## [Fragmento del texto]
Los maestros y profesores tienen más influencia de la que suponemos. Un buen profesor te puede cambiar la vida. Y algunos te la pueden fastidiar
bastante (la gente cree que solo los médicos o los arquitectos
incompetentes son peligrosos – y solo a ellos les exige una buena
formación – , pero la mala educación también tiene efectos perniciosos, y
difíciles de curar).
Me preguntaban hace unos días por las
cualidades que definen a un “buen profesor”. Cuando contestamos a esta
pregunta enseguida se nos vienen a la cabeza esos pocos docentes que, en
la escuela, el instituto o la universidad, nos han dejado una huella
indeleble – a veces, casi la única –.
La mayoría de los profesores de los
que tengo buen recuerdo (alguno de ellos, además, marcó mi destino
laboral) tenían estos dos rasgos, especialmente el primero: eran tipos
muy vividos, y tenían un pico de oro.
Que fueran muy vividos no significa
necesariamente que hubieran recorrido el mundo en barco o cosas así; la
intensidad que transmitían provenía más bien de su interior, de tener
una vida más intensa y más pensada – si es que ambas cosas no son lo
mismo – que la de los demás. Estos profes siempre tenían algo
interesante y genuino que contarnos, y la materia que daban – griego,
física, filosofía – era, a veces, no más que el pretexto para hacerlo.
De ellos no me olvidaré jamás ( mientras que de los que se limitaban a
repetir como loros las lecciones – y a hacer exámenes tremebundos para,
al menos, ser buenos en ser malos – no me acuerdo casi de nada).
Lo de tener un “pico de oro” y saber
contar las cosas era también importante, aunque no tanto. He tenido
profesores fascinantes incapaces de mirarte a los ojos, torpes hasta lo
indecible en eso que la pedantería psicologoide llama “inteligencia
interpersonal”, pero que, pese a todo, no podían evitar que les
desbordara todo aquello que llevaban dentro y que llegara a sus
maravillados alumnos. Otros, en cambio, virtuosos en el uso de todo tipo
de “medios” (juegos, actividades, tecnologías...), pero de mediocre
“mensaje”, han pasado también al olvido.

## [Información suministrada]
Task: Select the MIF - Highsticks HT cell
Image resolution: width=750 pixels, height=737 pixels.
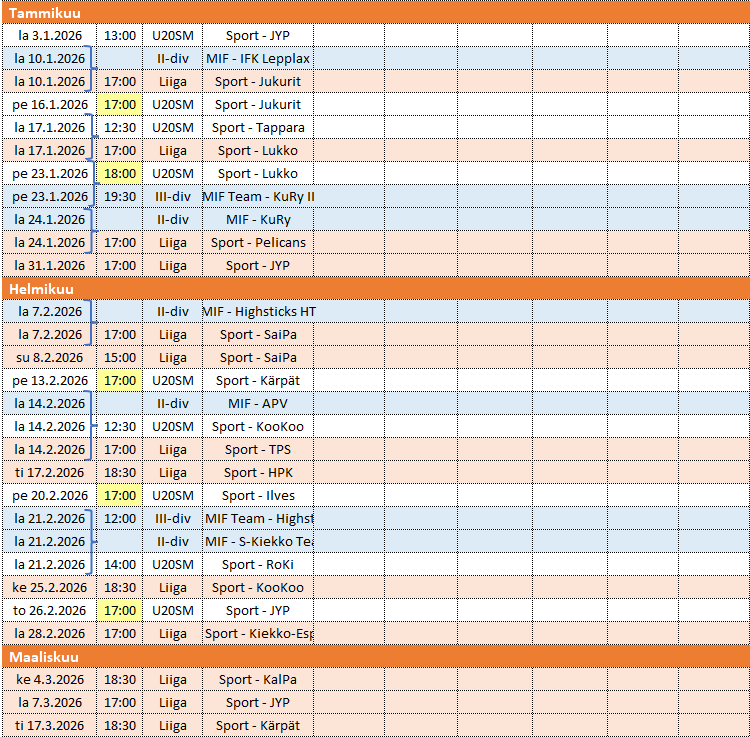Action: coord(258,311)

## [Tu objetivo]
Transcribe sin alteraciones el pasaje del texto sobre los buenos profesores que comienza en "La mayoría de" y termina en "casi de nada).".

## [Solución del ejercicio]
La mayoría de los profesores de los
que tengo buen recuerdo (alguno de ellos, además, marcó mi destino
laboral) tenían estos dos rasgos, especialmente el primero: eran tipos
muy vividos, y tenían un pico de oro.
Que fueran muy vividos no significa
necesariamente que hubieran recorrido el mundo en barco o cosas así; la
intensidad que transmitían provenía más bien de su interior, de tener
una vida más intensa y más pensada – si es que ambas cosas no son lo
mismo – que la de los demás. Estos profes siempre tenían algo
interesante y genuino que contarnos, y la materia que daban – griego,
física, filosofía – era, a veces, no más que el pretexto para hacerlo.
De ellos no me olvidaré jamás ( mientras que de los que se limitaban a
repetir como loros las lecciones – y a hacer exámenes tremebundos para,
al menos, ser buenos en ser malos – no me acuerdo casi de nada).